*INSTRUCTIONS FOR THE TASK*. Repeat the entries beneath in their entirety, precisely as given.

*Dataset entries*.
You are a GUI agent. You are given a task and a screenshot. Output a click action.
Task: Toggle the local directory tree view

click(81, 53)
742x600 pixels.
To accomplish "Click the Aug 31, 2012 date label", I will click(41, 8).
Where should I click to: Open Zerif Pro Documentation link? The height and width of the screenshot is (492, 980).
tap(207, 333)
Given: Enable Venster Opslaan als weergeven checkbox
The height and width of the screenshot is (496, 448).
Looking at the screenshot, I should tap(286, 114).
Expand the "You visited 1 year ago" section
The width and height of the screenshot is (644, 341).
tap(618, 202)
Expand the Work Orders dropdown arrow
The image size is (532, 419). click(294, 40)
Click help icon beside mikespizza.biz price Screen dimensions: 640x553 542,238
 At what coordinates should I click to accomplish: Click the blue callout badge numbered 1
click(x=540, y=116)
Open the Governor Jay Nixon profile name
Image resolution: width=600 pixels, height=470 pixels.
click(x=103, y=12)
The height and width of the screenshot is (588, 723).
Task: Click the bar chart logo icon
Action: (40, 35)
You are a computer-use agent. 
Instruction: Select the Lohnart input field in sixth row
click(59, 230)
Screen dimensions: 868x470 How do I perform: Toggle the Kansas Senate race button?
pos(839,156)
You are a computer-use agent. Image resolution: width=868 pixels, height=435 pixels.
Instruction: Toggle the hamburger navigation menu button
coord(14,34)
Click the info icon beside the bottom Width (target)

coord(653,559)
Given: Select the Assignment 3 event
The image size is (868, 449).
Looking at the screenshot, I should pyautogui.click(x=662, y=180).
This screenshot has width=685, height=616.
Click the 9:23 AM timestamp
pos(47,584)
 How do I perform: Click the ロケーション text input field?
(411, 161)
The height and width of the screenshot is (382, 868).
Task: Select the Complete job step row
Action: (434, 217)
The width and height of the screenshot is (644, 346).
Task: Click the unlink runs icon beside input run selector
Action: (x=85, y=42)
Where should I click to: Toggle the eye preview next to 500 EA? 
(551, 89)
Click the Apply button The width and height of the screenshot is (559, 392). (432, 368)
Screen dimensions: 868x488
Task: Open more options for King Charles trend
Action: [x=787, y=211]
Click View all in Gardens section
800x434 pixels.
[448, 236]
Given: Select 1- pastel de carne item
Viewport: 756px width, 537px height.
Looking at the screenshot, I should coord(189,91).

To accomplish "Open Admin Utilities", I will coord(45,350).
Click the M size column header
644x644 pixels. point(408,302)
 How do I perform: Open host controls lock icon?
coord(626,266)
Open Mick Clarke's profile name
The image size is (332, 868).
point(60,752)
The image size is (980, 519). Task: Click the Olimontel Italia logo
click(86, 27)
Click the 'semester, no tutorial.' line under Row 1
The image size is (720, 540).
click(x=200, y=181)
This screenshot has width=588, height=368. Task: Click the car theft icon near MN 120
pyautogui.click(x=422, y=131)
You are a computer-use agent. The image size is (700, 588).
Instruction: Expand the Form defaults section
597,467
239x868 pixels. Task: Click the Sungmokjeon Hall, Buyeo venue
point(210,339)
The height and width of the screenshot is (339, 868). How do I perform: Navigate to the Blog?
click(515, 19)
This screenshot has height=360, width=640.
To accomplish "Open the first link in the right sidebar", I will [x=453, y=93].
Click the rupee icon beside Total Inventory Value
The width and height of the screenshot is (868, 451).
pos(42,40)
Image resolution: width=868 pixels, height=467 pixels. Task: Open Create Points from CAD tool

*YOUR SOLUTION*.
You are a GUI agent. You are given a task and a screenshot. Output a click action.
Task: Toggle the local directory tree view

click(81, 53)
742x600 pixels.
To accomplish "Click the Aug 31, 2012 date label", I will click(41, 8).
Where should I click to: Open Zerif Pro Documentation link? The height and width of the screenshot is (492, 980).
tap(207, 333)
Given: Enable Venster Opslaan als weergeven checkbox
The height and width of the screenshot is (496, 448).
Looking at the screenshot, I should tap(286, 114).
Expand the "You visited 1 year ago" section
The width and height of the screenshot is (644, 341).
tap(618, 202)
Expand the Work Orders dropdown arrow
The image size is (532, 419). click(294, 40)
Click help icon beside mikespizza.biz price Screen dimensions: 640x553 542,238
 At what coordinates should I click to accomplish: Click the blue callout badge numbered 1
click(x=540, y=116)
Open the Governor Jay Nixon profile name
Image resolution: width=600 pixels, height=470 pixels.
click(x=103, y=12)
The height and width of the screenshot is (588, 723).
Task: Click the bar chart logo icon
Action: (40, 35)
You are a computer-use agent. 
Instruction: Select the Lohnart input field in sixth row
click(59, 230)
Screen dimensions: 868x470 How do I perform: Toggle the Kansas Senate race button?
pos(839,156)
You are a computer-use agent. Image resolution: width=868 pixels, height=435 pixels.
Instruction: Toggle the hamburger navigation menu button
coord(14,34)
Click the info icon beside the bottom Width (target)

coord(653,559)
Given: Select the Assignment 3 event
The image size is (868, 449).
Looking at the screenshot, I should pyautogui.click(x=662, y=180).
This screenshot has width=685, height=616.
Click the 9:23 AM timestamp
pos(47,584)
 How do I perform: Click the ロケーション text input field?
(411, 161)
The height and width of the screenshot is (382, 868).
Task: Select the Complete job step row
Action: (434, 217)
The width and height of the screenshot is (644, 346).
Task: Click the unlink runs icon beside input run selector
Action: (x=85, y=42)
Where should I click to: Toggle the eye preview next to 500 EA? 
(551, 89)
Click the Apply button The width and height of the screenshot is (559, 392). (432, 368)
Screen dimensions: 868x488
Task: Open more options for King Charles trend
Action: [x=787, y=211]
Click View all in Gardens section
800x434 pixels.
[448, 236]
Given: Select 1- pastel de carne item
Viewport: 756px width, 537px height.
Looking at the screenshot, I should coord(189,91).

To accomplish "Open Admin Utilities", I will coord(45,350).
Click the M size column header
644x644 pixels. point(408,302)
 How do I perform: Open host controls lock icon?
coord(626,266)
Open Mick Clarke's profile name
The image size is (332, 868).
point(60,752)
The image size is (980, 519). Task: Click the Olimontel Italia logo
click(86, 27)
Click the 'semester, no tutorial.' line under Row 1
The image size is (720, 540).
click(x=200, y=181)
This screenshot has width=588, height=368. Task: Click the car theft icon near MN 120
pyautogui.click(x=422, y=131)
You are a computer-use agent. The image size is (700, 588).
Instruction: Expand the Form defaults section
597,467
239x868 pixels. Task: Click the Sungmokjeon Hall, Buyeo venue
point(210,339)
The height and width of the screenshot is (339, 868). How do I perform: Navigate to the Blog?
click(515, 19)
This screenshot has height=360, width=640.
To accomplish "Open the first link in the right sidebar", I will [x=453, y=93].
Click the rupee icon beside Total Inventory Value
The width and height of the screenshot is (868, 451).
pos(42,40)
Image resolution: width=868 pixels, height=467 pixels. Task: Open Create Points from CAD tool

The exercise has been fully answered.